"We've found there's a lot of value in using as many platforms as we can to communicate with the public," city spokesperson Dawa Hitch says. "We saw an opportunity there where we could redefine Melissa Williams' previous role to include keeping up with the blog, Twitter and Facebook. There's a lot we need to do there and having Melissa Williams join the community relations team opens up the space for us to do that."
An e-mail sent to city staff last week praised Williams' qualifications and laid out the specifics of her new role.
"Melissa has spent the last 3+ years working in the role of Community Relations Manager in the Asheville police department where she advised on media relations, developed innovative information sharing opportunities such as the police blotter and wrote many, many information pieces," the e-mail from Administrative Services Director Lauren Bradley reads. "Next week, Melissa will transition to the community relations division where her valuable experience and support will have a broader scope and therefore benefit the organization as a whole. Her areas of focus will include publishing content through a number of mediums including the city’s website, blog, Facebook and Twitter pages. She will also lead the way in making city information more accessible to the public through projects like the Asheville Progress webpage, where projects are defined, outlined and updated for the public."

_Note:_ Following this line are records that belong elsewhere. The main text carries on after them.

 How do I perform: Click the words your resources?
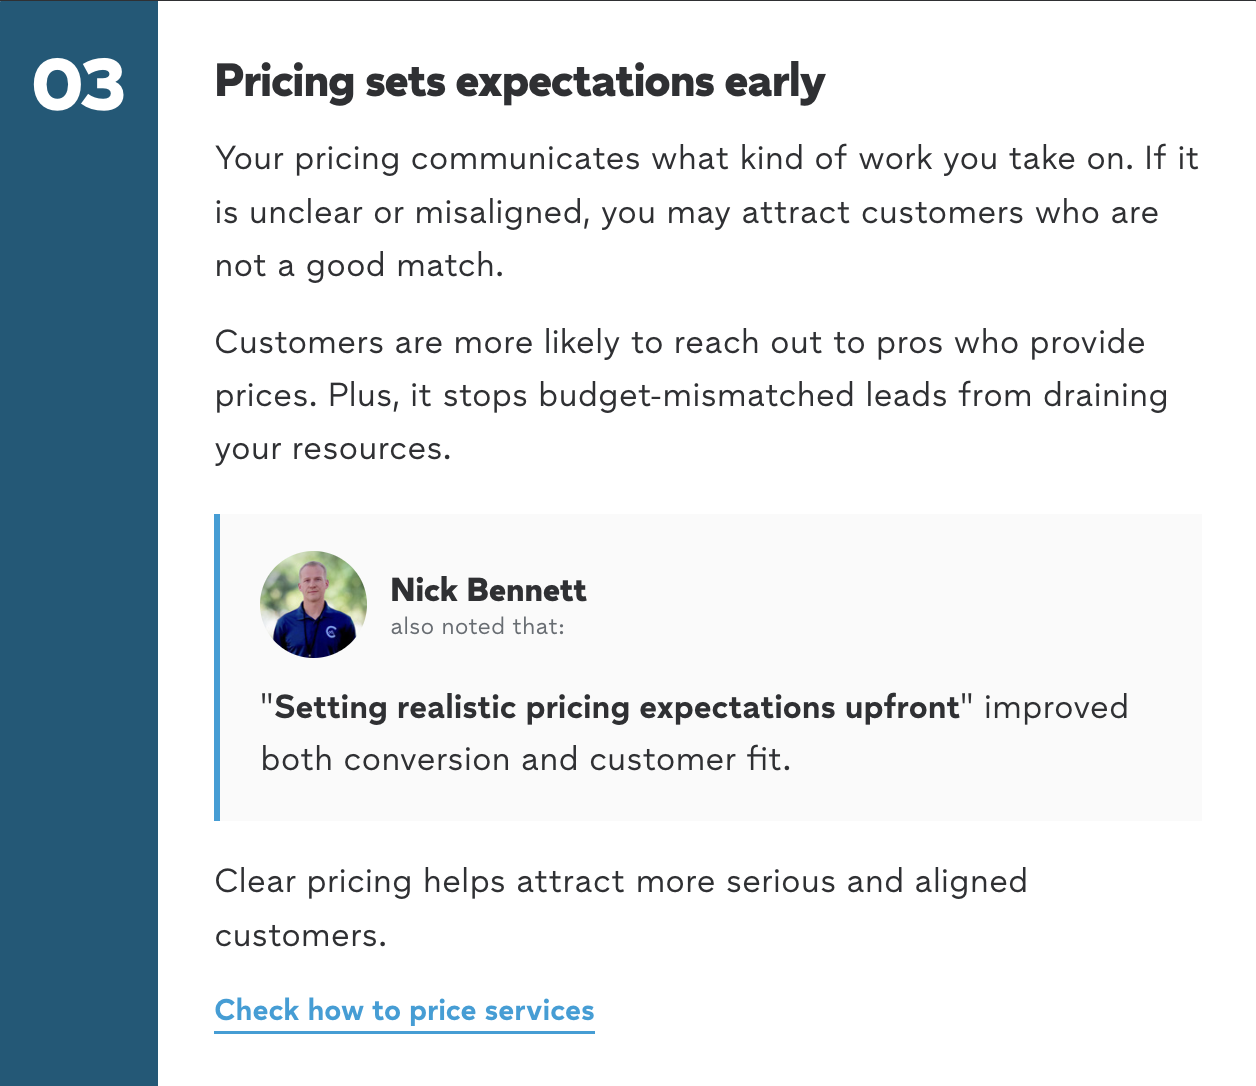pos(333,450)
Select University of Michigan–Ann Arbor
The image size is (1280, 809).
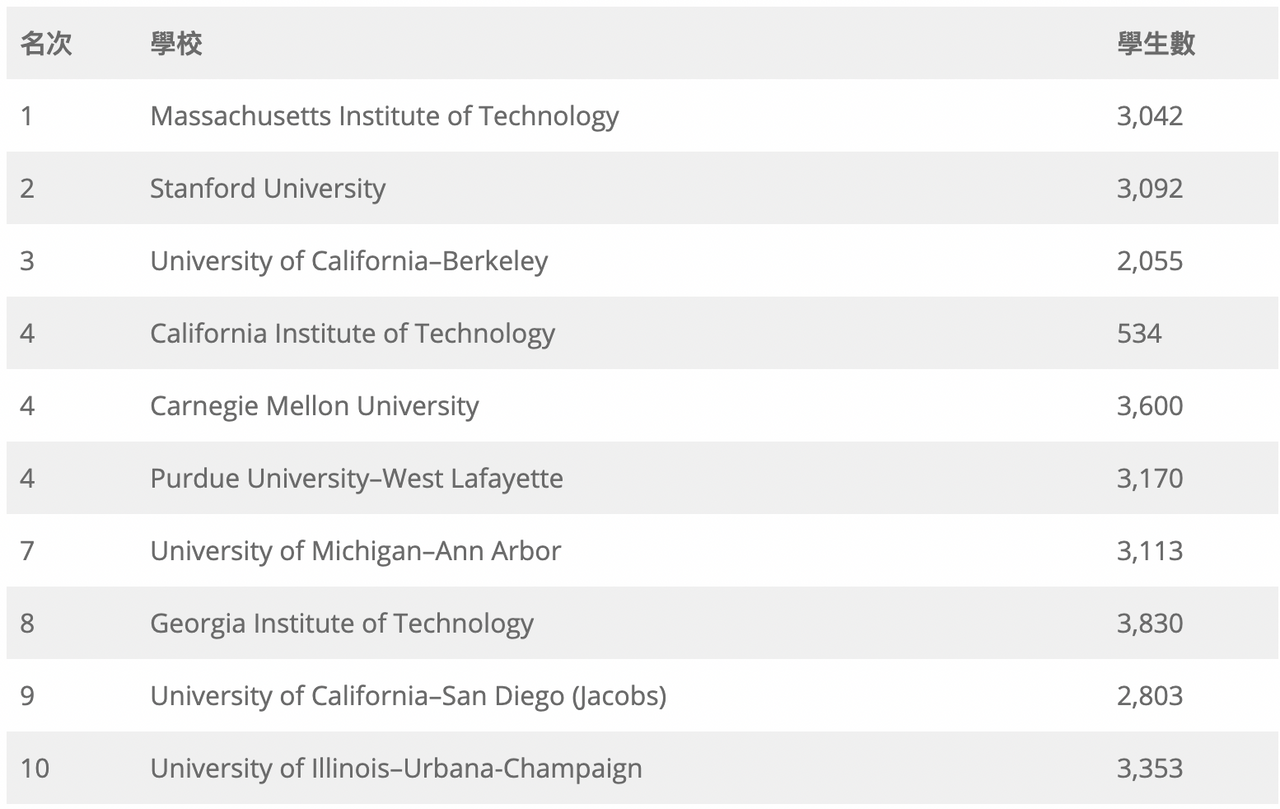(x=355, y=551)
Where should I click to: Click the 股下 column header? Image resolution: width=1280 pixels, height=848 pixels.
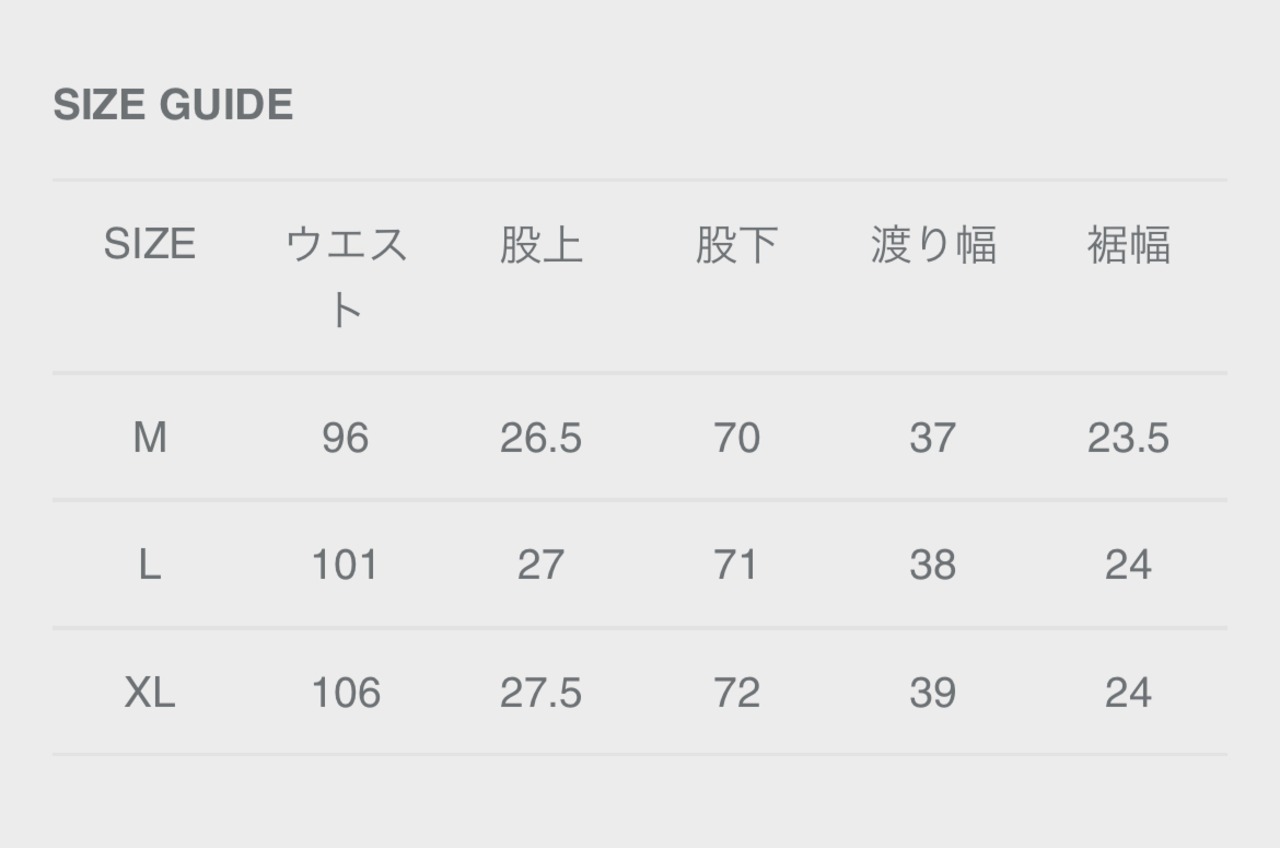(737, 245)
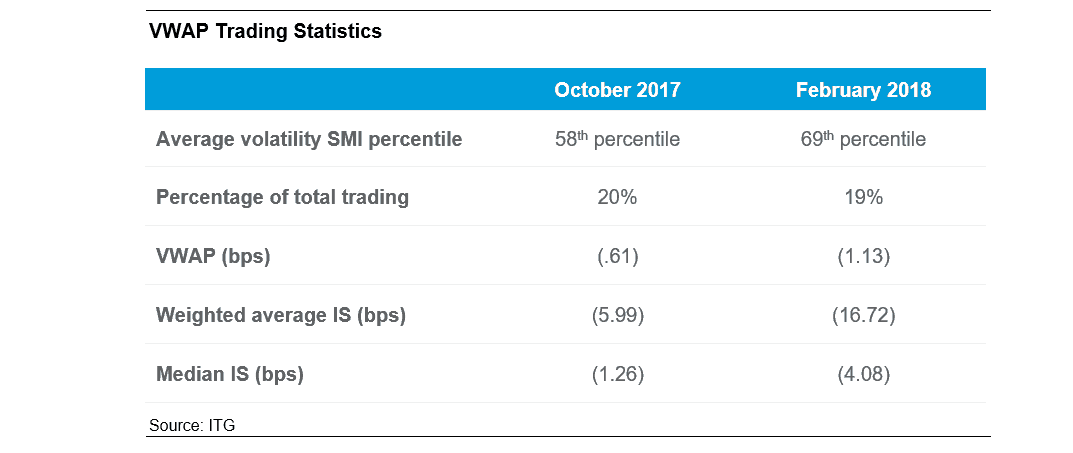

So far, former Xpress reporter Brian Postelle has run the city's social media efforts on a year-long contract that is set to expire. Hitch praised his work "getting our program off the ground, assessing what things the community found useful ... He's done an amazing job with us." Lt. Wally Welch will take over as public information officer for the APD, assisted by Special Projects Coordinator Kendra Turner.
"It's really just been a reorganizing, just identifying where we can be most efficient with our resources," Hitch says.
As for what the city will do in the future on this front, Hitch says, "We have our toes in the water as far as social media. I foresee in the future we'll step that up a level and there will be more accessibility. Do we have the time and resources to have someone sit and answer tweets and posts all day long? We don't. It's just a small part of everything we do in community relations. But it has a big impact and we recognize that."
As for specific initiatives, will the APD, like the Fire Department and the city itself, get an informational Twitter account?
"We'll have to assess the need and if we're doing other things that we'll stop if we move in that direction," Hitch says. "Working with the media and the community to identify what kinds of information will be useful to them. We need to think about where there's overlap, we don't want to create any redundancies."
"In the next six months," she adds. "We'll be looking to hear from the public on what they want, on whether it's better for us to be decentralized or have everything on the city of Asheville homepage. We'll have to feel that out."